Chiusi la porta alle spalle e mi appoggiai alla parete, respirando profondamente. Rimasi sola nella penombra della stanza, lasciando che il corpo si affievolisse, scivolando lentamente fino a toccare il pavimento. Mi sedetti e accoccolai le ginocchia al petto. Pensai che se avessi ancora avuto emozioni, probabilmente avrei provato rimorso per ciò che avevo fatto passare ai miei genitori. Avevano una figlia distrutta dentro fino a non si sentirsi più viva. Non avevo il desiderio di ricominciare; ero andata avanti ma non sarei mai del tutto uscita da quel buio. Le sue tracce sarebbero rimaste per sempre nell'anima, segni lasciati dalla sua breve presenza nella mia vita.

Avrei preferito non averlo mai incontrato; mi aveva frantumata, distrutta, portando via con sé la capacità di provare emozioni di nuovo. Tutti erano così, tutti i ragazzi erano così. E io non avevo più voglia di soffrire per qualcun altro, non avevo energie. Mia madre mi ripeteva spesso che esageravo, che innamorarsi e soffrire per amore faceva parte della vita di tutti. Mi diceva che sarebbe passato e io le credevo. Dio, avrei voluto che avesse ragione... ma per quale motivo dopo che se ne era andato non riuscivo più ad essere felice?
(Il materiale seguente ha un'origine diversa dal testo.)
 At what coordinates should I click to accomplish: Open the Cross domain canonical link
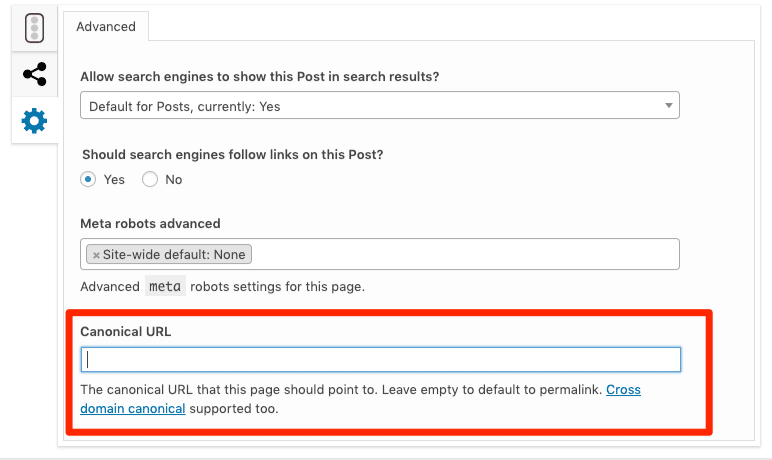(623, 389)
Né a provare qualcosa? Mi ripetevano che l'odio era un sentimento troppo forte e troppo intenso per una ragazza di soli diciassette anni. Ma era ciò che provavo nei suoi confronti: odio puro per avermi privato della possibilità di ricominciare a vivere dopo di lui. Lo odiavo.
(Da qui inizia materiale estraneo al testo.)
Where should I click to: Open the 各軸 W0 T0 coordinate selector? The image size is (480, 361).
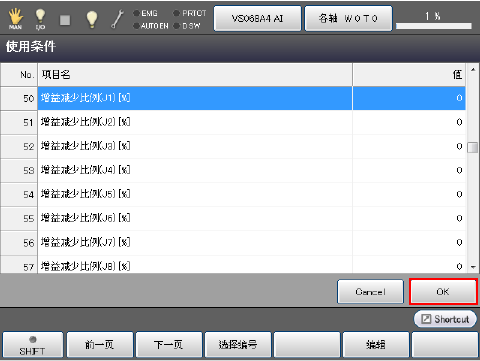[x=348, y=18]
Nascosi il viso tra le ginocchia... tutti identici, tutti simili, tutti uguali. Ogni ragazzo sembrava interessato a me solo per la popolarità o perché ero attraente esteticamente. O forse volevano solo sesso, mentre io avevo un concetto di amore molto diverso. Desideravo qualcuno capace di connettersi con la mia anima, qualcuno che provasse il timore di perdermi, che si impegnasse a preservare la mia felicità, pronto ad ascoltare i miei discorsi su argomenti casuali per ore. E mi resi conto che era solo un'illusione, un sogno irrealizzabile, perché i ragazzi della mia età erano del tutto estranei a quel tipo di relazione.
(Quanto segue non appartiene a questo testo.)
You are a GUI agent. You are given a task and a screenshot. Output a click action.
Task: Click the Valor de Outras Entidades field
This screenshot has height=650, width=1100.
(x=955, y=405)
-Vorrei... andare oltre alle voci che circolano in giro. Scoprire chi è Laetitia Martin per davvero, non in quanto ragazza più popolare della città, oltre la bellezza, oltre i pregiudizi. Scoprirti in quanto persona, chi si nasconde dietro quella maschera di ghiaccio.-
Non gli credevo... mi sembrava impossibile che un ragazzo apparso dal nulla potesse avere quel desiderio. Difatti non diedi importanza alle sue parole, ignara del fatto che Artem Koval avrebbe davvero provato qualsiasi cosa pur di raggiungere la mia anima.